> Job:
Output the lines from the start of the stored data through the line containing "will [835, 1951]" as a Markdown table with the columns Row and Line, omitting blank lines.

-- Start Excerpted data --

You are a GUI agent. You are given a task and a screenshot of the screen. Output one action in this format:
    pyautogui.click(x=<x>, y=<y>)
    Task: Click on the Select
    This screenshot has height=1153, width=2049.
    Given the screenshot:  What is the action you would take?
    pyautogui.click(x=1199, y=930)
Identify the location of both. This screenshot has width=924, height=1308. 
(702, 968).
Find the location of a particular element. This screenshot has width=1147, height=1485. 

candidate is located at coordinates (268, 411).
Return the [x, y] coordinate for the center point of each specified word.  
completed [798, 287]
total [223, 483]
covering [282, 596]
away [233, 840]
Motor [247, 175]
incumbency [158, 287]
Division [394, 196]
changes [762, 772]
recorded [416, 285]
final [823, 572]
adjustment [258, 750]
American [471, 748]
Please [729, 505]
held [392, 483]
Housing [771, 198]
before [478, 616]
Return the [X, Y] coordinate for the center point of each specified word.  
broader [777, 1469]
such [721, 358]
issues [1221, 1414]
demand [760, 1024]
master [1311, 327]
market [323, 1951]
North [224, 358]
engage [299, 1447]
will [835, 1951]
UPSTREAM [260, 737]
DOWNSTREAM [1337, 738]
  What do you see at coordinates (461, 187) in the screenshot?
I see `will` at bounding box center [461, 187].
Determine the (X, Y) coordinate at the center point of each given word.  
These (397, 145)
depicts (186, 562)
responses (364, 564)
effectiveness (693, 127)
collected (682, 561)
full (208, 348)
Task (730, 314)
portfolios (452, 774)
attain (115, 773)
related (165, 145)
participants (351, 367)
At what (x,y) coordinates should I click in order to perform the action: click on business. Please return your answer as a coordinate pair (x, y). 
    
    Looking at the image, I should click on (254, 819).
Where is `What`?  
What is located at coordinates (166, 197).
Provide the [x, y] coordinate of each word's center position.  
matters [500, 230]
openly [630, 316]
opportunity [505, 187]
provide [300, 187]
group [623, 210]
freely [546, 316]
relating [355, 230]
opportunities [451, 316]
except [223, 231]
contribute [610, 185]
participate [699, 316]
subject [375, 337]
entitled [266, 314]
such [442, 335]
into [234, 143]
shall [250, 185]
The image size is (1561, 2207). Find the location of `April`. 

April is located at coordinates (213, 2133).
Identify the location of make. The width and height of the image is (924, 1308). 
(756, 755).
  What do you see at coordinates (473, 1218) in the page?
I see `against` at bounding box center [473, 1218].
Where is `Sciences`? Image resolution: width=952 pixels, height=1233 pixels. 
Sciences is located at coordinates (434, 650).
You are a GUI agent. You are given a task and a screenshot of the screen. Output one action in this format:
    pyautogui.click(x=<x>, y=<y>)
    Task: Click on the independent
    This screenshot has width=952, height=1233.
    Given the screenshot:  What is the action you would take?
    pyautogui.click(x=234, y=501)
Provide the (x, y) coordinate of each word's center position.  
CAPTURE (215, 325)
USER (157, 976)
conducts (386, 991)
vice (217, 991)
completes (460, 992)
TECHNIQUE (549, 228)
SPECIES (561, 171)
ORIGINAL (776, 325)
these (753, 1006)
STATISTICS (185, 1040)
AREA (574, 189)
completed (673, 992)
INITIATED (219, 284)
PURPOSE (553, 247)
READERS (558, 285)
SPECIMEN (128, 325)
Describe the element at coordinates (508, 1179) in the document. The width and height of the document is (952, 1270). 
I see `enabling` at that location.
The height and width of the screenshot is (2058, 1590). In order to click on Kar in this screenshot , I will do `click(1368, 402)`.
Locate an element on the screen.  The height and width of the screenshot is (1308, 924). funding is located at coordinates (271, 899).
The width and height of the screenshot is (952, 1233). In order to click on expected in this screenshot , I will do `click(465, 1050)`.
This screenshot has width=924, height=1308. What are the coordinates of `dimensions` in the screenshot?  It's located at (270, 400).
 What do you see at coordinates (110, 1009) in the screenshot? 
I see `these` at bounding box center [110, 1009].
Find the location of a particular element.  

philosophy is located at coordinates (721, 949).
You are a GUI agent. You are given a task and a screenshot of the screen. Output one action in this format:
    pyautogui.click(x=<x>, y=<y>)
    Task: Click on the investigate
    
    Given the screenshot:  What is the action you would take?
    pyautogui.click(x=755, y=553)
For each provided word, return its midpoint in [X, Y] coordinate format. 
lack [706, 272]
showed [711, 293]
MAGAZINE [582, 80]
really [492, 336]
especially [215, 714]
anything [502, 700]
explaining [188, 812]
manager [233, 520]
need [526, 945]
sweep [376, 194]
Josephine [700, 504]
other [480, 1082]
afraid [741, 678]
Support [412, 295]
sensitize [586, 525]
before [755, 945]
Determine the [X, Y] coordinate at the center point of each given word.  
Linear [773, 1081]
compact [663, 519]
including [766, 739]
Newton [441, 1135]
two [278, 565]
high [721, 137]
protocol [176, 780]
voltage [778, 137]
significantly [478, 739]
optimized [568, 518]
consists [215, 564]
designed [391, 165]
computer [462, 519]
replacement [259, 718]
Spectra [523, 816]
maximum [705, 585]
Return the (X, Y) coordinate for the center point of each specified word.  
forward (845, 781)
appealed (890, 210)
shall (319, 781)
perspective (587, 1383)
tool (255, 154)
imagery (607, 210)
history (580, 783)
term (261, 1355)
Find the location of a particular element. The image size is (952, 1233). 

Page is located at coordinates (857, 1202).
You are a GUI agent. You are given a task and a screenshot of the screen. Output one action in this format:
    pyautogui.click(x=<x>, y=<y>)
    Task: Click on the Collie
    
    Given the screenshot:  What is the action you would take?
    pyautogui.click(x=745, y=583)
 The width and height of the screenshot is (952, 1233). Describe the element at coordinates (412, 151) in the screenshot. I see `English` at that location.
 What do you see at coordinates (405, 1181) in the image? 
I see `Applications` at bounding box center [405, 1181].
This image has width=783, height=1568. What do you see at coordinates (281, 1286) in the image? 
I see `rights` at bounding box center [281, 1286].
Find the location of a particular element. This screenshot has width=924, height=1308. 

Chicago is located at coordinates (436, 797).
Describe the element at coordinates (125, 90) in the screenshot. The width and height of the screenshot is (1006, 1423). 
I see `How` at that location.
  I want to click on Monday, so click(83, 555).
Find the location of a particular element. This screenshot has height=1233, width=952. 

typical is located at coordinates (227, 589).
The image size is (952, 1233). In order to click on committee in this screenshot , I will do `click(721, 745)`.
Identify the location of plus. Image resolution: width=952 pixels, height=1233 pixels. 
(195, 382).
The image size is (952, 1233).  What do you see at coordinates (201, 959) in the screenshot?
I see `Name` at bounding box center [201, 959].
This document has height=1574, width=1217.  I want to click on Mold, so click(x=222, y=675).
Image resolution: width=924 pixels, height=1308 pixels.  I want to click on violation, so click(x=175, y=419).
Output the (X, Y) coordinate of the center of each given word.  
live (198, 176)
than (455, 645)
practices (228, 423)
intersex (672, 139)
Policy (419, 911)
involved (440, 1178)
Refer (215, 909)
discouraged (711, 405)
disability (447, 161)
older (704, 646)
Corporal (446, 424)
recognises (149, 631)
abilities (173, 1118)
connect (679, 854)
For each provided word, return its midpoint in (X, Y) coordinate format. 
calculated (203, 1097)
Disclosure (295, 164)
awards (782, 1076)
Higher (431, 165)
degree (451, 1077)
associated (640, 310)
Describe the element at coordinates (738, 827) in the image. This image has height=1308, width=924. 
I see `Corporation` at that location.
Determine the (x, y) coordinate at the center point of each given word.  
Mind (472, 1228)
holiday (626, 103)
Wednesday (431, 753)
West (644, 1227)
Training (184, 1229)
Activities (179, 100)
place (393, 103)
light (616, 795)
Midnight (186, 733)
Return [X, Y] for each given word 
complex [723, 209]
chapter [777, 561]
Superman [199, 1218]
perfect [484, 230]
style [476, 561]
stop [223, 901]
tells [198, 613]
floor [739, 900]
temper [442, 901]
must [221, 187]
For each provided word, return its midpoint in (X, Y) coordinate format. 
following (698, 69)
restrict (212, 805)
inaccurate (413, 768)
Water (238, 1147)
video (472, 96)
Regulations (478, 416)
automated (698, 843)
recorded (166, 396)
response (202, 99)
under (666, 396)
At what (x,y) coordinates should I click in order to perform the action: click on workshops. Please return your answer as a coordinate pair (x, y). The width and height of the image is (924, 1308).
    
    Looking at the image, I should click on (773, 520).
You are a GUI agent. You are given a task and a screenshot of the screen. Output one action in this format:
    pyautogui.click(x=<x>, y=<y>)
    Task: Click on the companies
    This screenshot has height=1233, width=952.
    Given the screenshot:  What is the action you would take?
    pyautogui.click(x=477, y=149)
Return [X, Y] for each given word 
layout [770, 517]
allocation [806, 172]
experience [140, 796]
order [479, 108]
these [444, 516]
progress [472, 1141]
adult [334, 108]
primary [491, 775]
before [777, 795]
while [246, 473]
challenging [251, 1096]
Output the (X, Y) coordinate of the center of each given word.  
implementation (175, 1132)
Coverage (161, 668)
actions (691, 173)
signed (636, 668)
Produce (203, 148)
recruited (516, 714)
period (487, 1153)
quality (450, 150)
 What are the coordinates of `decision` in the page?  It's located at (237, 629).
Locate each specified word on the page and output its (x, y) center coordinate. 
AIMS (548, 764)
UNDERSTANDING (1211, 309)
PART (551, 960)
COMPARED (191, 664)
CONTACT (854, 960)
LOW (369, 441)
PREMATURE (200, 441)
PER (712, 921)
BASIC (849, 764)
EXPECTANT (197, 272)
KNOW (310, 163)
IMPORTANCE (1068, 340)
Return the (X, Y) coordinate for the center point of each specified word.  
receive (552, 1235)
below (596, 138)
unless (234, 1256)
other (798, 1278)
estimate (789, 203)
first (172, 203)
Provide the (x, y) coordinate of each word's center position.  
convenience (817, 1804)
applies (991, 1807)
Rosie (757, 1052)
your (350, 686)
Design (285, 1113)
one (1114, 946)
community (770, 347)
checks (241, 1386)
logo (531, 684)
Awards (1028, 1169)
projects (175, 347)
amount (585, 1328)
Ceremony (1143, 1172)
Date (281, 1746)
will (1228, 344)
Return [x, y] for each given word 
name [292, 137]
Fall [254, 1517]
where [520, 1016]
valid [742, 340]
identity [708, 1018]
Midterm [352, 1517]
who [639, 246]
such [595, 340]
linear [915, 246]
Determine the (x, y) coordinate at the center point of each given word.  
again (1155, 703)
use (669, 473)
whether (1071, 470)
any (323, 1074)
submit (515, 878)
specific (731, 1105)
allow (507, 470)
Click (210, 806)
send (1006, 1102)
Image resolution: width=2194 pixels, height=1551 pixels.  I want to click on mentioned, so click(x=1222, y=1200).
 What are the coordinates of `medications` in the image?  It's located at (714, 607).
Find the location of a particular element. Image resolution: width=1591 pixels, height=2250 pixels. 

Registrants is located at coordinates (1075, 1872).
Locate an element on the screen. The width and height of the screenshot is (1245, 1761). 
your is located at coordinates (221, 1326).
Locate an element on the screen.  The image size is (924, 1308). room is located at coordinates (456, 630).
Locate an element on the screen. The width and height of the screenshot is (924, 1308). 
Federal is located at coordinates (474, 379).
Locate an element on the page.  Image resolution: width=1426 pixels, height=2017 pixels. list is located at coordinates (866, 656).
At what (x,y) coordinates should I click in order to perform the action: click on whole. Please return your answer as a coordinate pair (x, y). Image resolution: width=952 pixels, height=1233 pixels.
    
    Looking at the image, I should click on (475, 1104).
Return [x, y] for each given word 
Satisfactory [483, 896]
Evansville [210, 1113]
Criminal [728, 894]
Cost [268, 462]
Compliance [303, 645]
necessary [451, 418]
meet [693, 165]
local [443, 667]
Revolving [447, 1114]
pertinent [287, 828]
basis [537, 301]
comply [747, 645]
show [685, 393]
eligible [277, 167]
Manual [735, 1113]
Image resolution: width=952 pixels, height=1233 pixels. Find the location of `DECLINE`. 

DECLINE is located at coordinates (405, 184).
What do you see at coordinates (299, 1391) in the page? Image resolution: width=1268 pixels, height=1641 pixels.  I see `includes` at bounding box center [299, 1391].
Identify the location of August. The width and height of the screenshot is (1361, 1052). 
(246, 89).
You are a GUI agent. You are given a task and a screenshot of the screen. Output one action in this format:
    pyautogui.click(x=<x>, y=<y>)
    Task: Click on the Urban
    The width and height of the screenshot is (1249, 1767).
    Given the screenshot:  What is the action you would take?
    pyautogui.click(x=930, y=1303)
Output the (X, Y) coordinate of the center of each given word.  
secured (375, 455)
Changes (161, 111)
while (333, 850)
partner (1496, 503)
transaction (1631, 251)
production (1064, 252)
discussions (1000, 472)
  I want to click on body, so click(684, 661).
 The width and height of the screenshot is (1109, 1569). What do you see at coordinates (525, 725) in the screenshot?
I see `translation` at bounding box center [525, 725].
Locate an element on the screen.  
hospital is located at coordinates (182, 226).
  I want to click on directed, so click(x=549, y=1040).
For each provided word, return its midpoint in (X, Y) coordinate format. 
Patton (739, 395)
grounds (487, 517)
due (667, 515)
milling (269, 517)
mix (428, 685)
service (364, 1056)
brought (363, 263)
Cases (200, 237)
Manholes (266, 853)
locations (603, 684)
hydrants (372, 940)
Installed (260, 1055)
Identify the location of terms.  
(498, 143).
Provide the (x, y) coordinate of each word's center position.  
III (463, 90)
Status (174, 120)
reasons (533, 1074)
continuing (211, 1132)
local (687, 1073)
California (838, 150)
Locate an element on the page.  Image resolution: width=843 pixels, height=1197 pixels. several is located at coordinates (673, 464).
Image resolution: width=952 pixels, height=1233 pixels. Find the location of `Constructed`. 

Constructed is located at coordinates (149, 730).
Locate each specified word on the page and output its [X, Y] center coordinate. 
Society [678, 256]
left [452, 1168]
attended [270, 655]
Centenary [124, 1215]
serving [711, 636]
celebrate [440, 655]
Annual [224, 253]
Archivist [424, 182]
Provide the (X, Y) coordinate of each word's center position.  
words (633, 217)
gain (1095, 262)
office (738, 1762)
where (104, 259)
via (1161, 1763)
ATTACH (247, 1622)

-- End Excerpted data --

> Task result:
| Row | Line |
|---|---|
| 1 | You are a GUI agent. You are given a task and a screenshot of the screen. Output one action in this format: |
| 2 |     pyautogui.click(x=<x>, y=<y>) |
| 3 |     Task: Click on the Select |
| 4 |     This screenshot has height=1153, width=2049. |
| 5 |     Given the screenshot:  What is the action you would take? |
| 6 |     pyautogui.click(x=1199, y=930) |
| 7 | Identify the location of both. This screenshot has width=924, height=1308.  |
| 8 | (702, 968). |
| 9 | Find the location of a particular element. This screenshot has width=1147, height=1485.  |
| 10 | candidate is located at coordinates (268, 411). |
| 11 | Return the [x, y] coordinate for the center point of each specified word.   |
| 12 | completed [798, 287] |
| 13 | total [223, 483] |
| 14 | covering [282, 596] |
| 15 | away [233, 840] |
| 16 | Motor [247, 175] |
| 17 | incumbency [158, 287] |
| 18 | Division [394, 196] |
| 19 | changes [762, 772] |
| 20 | recorded [416, 285] |
| 21 | final [823, 572] |
| 22 | adjustment [258, 750] |
| 23 | American [471, 748] |
| 24 | Please [729, 505] |
| 25 | held [392, 483] |
| 26 | Housing [771, 198] |
| 27 | before [478, 616] |
| 28 | Return the [X, Y] coordinate for the center point of each specified word.   |
| 29 | broader [777, 1469] |
| 30 | such [721, 358] |
| 31 | issues [1221, 1414] |
| 32 | demand [760, 1024] |
| 33 | master [1311, 327] |
| 34 | market [323, 1951] |
| 35 | North [224, 358] |
| 36 | engage [299, 1447] |
| 37 | will [835, 1951] |